### BRIEF
Each line of the material should be output exactly as shown.

### DATASET RECORDS

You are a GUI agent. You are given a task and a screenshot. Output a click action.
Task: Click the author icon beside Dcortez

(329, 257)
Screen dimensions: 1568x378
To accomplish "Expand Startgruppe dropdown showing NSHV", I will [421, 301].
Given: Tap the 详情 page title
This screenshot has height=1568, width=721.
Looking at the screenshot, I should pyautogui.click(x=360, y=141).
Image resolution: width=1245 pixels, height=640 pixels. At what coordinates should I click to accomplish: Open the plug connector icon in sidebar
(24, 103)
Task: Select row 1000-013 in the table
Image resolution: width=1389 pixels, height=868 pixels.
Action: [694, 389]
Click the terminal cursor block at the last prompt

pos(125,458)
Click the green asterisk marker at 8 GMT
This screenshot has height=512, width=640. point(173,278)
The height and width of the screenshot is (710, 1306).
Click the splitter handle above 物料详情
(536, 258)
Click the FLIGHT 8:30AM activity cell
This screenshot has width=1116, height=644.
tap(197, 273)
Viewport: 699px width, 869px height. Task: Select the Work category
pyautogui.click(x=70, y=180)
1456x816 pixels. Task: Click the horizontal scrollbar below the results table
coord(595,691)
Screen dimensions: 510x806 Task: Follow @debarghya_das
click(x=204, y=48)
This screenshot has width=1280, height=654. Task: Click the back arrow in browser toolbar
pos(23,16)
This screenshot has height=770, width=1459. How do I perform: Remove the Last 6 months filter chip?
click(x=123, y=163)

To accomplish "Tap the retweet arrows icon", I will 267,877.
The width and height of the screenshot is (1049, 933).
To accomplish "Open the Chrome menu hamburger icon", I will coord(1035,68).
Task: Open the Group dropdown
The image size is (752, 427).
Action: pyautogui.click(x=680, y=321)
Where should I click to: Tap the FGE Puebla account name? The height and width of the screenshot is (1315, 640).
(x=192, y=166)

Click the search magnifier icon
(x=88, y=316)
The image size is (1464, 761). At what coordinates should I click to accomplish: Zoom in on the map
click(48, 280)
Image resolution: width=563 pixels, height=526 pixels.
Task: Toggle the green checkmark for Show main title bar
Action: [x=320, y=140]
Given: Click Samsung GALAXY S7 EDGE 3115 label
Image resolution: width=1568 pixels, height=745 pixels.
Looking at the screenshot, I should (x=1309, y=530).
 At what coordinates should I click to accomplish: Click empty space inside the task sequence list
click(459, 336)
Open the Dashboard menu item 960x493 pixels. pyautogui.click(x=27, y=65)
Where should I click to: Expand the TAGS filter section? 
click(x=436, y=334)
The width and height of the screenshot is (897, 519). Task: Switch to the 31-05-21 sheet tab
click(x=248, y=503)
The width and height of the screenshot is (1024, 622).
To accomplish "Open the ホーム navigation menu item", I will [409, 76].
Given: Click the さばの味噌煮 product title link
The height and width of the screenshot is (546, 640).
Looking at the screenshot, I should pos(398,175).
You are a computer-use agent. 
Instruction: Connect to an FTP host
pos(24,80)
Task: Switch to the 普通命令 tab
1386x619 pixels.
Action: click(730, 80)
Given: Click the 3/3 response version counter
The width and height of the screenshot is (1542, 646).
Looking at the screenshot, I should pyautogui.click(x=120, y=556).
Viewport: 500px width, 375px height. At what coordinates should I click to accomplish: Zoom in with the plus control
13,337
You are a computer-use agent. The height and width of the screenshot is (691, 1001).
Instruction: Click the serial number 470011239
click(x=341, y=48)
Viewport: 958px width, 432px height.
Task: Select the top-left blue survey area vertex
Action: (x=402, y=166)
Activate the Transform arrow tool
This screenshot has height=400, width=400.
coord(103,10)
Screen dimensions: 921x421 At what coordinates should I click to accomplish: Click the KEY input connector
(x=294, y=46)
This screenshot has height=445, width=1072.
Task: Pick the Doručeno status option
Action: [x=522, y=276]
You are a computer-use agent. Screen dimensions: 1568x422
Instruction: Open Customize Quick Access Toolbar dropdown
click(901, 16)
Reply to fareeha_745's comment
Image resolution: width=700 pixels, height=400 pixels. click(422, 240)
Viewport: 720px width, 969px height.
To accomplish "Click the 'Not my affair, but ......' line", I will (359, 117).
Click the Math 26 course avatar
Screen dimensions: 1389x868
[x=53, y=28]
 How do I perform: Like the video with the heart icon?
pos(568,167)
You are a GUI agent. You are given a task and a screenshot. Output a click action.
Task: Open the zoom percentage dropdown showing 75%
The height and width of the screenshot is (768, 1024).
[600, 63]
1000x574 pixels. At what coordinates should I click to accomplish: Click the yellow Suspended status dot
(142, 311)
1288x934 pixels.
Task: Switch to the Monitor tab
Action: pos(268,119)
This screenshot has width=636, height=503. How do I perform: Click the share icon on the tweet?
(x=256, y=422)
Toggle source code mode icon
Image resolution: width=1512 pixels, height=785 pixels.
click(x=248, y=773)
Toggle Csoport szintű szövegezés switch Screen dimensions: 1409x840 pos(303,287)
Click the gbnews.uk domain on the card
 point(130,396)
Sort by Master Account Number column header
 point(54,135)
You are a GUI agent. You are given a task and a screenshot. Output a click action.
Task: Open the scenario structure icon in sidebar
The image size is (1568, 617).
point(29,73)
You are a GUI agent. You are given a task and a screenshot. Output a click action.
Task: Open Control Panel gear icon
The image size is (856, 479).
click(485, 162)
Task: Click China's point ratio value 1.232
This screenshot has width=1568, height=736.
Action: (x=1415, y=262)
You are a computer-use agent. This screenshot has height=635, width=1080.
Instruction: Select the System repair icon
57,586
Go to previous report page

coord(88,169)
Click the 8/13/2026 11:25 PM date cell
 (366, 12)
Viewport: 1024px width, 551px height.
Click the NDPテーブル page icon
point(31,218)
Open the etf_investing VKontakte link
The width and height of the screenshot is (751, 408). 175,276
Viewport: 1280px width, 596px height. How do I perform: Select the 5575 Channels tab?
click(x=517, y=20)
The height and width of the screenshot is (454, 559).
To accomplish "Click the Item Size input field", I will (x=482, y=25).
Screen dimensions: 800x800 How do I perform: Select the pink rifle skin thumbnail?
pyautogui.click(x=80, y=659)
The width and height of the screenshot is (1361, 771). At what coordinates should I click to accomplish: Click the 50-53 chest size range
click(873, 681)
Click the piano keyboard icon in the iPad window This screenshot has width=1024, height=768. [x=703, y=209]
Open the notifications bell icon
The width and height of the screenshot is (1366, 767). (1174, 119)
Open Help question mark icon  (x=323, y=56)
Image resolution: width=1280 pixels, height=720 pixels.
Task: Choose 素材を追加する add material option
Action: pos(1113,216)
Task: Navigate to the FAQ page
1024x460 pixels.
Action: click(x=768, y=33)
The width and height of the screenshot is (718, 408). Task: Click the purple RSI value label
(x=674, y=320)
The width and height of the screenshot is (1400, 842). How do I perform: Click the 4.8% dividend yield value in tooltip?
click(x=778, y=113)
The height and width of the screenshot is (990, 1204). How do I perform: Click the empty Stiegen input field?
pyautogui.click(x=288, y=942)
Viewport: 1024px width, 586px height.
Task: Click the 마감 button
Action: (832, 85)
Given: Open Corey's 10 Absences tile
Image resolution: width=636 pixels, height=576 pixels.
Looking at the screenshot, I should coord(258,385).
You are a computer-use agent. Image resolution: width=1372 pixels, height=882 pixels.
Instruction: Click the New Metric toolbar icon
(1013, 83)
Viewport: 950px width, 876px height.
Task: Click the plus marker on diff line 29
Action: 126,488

### SOLUTION TO THIS PROBLEM
You are a GUI agent. You are given a task and a screenshot. Output a click action.
Task: Click the author icon beside Dcortez

(329, 257)
Screen dimensions: 1568x378
To accomplish "Expand Startgruppe dropdown showing NSHV", I will [421, 301].
Given: Tap the 详情 page title
This screenshot has height=1568, width=721.
Looking at the screenshot, I should pyautogui.click(x=360, y=141).
Image resolution: width=1245 pixels, height=640 pixels. At what coordinates should I click to accomplish: Open the plug connector icon in sidebar
(24, 103)
Task: Select row 1000-013 in the table
Image resolution: width=1389 pixels, height=868 pixels.
Action: [694, 389]
Click the terminal cursor block at the last prompt

pos(125,458)
Click the green asterisk marker at 8 GMT
This screenshot has height=512, width=640. point(173,278)
The height and width of the screenshot is (710, 1306).
Click the splitter handle above 物料详情
(536, 258)
Click the FLIGHT 8:30AM activity cell
This screenshot has width=1116, height=644.
tap(197, 273)
Viewport: 699px width, 869px height. Task: Select the Work category
pyautogui.click(x=70, y=180)
1456x816 pixels. Task: Click the horizontal scrollbar below the results table
coord(595,691)
Screen dimensions: 510x806 Task: Follow @debarghya_das
click(x=204, y=48)
This screenshot has width=1280, height=654. Task: Click the back arrow in browser toolbar
pos(23,16)
This screenshot has height=770, width=1459. How do I perform: Remove the Last 6 months filter chip?
click(x=123, y=163)

To accomplish "Tap the retweet arrows icon", I will 267,877.
The width and height of the screenshot is (1049, 933).
To accomplish "Open the Chrome menu hamburger icon", I will coord(1035,68).
Task: Open the Group dropdown
The image size is (752, 427).
Action: pyautogui.click(x=680, y=321)
Where should I click to: Tap the FGE Puebla account name? The height and width of the screenshot is (1315, 640).
(x=192, y=166)

Click the search magnifier icon
(x=88, y=316)
The image size is (1464, 761). At what coordinates should I click to accomplish: Zoom in on the map
click(48, 280)
Image resolution: width=563 pixels, height=526 pixels.
Task: Toggle the green checkmark for Show main title bar
Action: [x=320, y=140]
Given: Click Samsung GALAXY S7 EDGE 3115 label
Image resolution: width=1568 pixels, height=745 pixels.
Looking at the screenshot, I should (x=1309, y=530).
 At what coordinates should I click to accomplish: Click empty space inside the task sequence list
click(459, 336)
Open the Dashboard menu item 960x493 pixels. pyautogui.click(x=27, y=65)
Where should I click to: Expand the TAGS filter section? 
click(x=436, y=334)
The width and height of the screenshot is (897, 519). Task: Switch to the 31-05-21 sheet tab
click(x=248, y=503)
The width and height of the screenshot is (1024, 622).
To accomplish "Open the ホーム navigation menu item", I will [409, 76].
Given: Click the さばの味噌煮 product title link
The height and width of the screenshot is (546, 640).
Looking at the screenshot, I should pos(398,175).
You are a computer-use agent. 
Instruction: Connect to an FTP host
pos(24,80)
Task: Switch to the 普通命令 tab
1386x619 pixels.
Action: click(730, 80)
Given: Click the 3/3 response version counter
The width and height of the screenshot is (1542, 646).
Looking at the screenshot, I should pyautogui.click(x=120, y=556).
Viewport: 500px width, 375px height. At what coordinates should I click to accomplish: Zoom in with the plus control
13,337
You are a computer-use agent. The height and width of the screenshot is (691, 1001).
Instruction: Click the serial number 470011239
click(x=341, y=48)
Viewport: 958px width, 432px height.
Task: Select the top-left blue survey area vertex
Action: (x=402, y=166)
Activate the Transform arrow tool
This screenshot has height=400, width=400.
coord(103,10)
Screen dimensions: 921x421 At what coordinates should I click to accomplish: Click the KEY input connector
(x=294, y=46)
This screenshot has height=445, width=1072.
Task: Pick the Doručeno status option
Action: [x=522, y=276]
You are a computer-use agent. Screen dimensions: 1568x422
Instruction: Open Customize Quick Access Toolbar dropdown
click(901, 16)
Reply to fareeha_745's comment
Image resolution: width=700 pixels, height=400 pixels. click(422, 240)
Viewport: 720px width, 969px height.
To accomplish "Click the 'Not my affair, but ......' line", I will (359, 117).
Click the Math 26 course avatar
Screen dimensions: 1389x868
[x=53, y=28]
 How do I perform: Like the video with the heart icon?
pos(568,167)
You are a GUI agent. You are given a task and a screenshot. Output a click action.
Task: Open the zoom percentage dropdown showing 75%
The height and width of the screenshot is (768, 1024).
[600, 63]
1000x574 pixels. At what coordinates should I click to accomplish: Click the yellow Suspended status dot
(142, 311)
1288x934 pixels.
Task: Switch to the Monitor tab
Action: pos(268,119)
This screenshot has width=636, height=503. How do I perform: Click the share icon on the tweet?
(x=256, y=422)
Toggle source code mode icon
Image resolution: width=1512 pixels, height=785 pixels.
click(x=248, y=773)
Toggle Csoport szintű szövegezés switch Screen dimensions: 1409x840 pos(303,287)
Click the gbnews.uk domain on the card
 point(130,396)
Sort by Master Account Number column header
 point(54,135)
You are a GUI agent. You are given a task and a screenshot. Output a click action.
Task: Open the scenario structure icon in sidebar
The image size is (1568, 617).
point(29,73)
You are a GUI agent. You are given a task and a screenshot. Output a click action.
Task: Open Control Panel gear icon
The image size is (856, 479).
click(485, 162)
Task: Click China's point ratio value 1.232
This screenshot has width=1568, height=736.
Action: (x=1415, y=262)
You are a computer-use agent. This screenshot has height=635, width=1080.
Instruction: Select the System repair icon
57,586
Go to previous report page

coord(88,169)
Click the 8/13/2026 11:25 PM date cell
 (366, 12)
Viewport: 1024px width, 551px height.
Click the NDPテーブル page icon
point(31,218)
Open the etf_investing VKontakte link
The width and height of the screenshot is (751, 408). 175,276
Viewport: 1280px width, 596px height. How do I perform: Select the 5575 Channels tab?
click(x=517, y=20)
The height and width of the screenshot is (454, 559).
To accomplish "Click the Item Size input field", I will (x=482, y=25).
Screen dimensions: 800x800 How do I perform: Select the pink rifle skin thumbnail?
pyautogui.click(x=80, y=659)
The width and height of the screenshot is (1361, 771). At what coordinates should I click to accomplish: Click the 50-53 chest size range
click(873, 681)
Click the piano keyboard icon in the iPad window This screenshot has width=1024, height=768. [x=703, y=209]
Open the notifications bell icon
The width and height of the screenshot is (1366, 767). (1174, 119)
Open Help question mark icon  (x=323, y=56)
Image resolution: width=1280 pixels, height=720 pixels.
Task: Choose 素材を追加する add material option
Action: pos(1113,216)
Task: Navigate to the FAQ page
1024x460 pixels.
Action: click(x=768, y=33)
The width and height of the screenshot is (718, 408). Task: Click the purple RSI value label
(x=674, y=320)
The width and height of the screenshot is (1400, 842). How do I perform: Click the 4.8% dividend yield value in tooltip?
click(x=778, y=113)
The height and width of the screenshot is (990, 1204). How do I perform: Click the empty Stiegen input field?
pyautogui.click(x=288, y=942)
Viewport: 1024px width, 586px height.
Task: Click the 마감 button
Action: (832, 85)
Given: Open Corey's 10 Absences tile
Image resolution: width=636 pixels, height=576 pixels.
Looking at the screenshot, I should coord(258,385).
You are a computer-use agent. Image resolution: width=1372 pixels, height=882 pixels.
Instruction: Click the New Metric toolbar icon
(1013, 83)
Viewport: 950px width, 876px height.
Task: Click the plus marker on diff line 29
Action: 126,488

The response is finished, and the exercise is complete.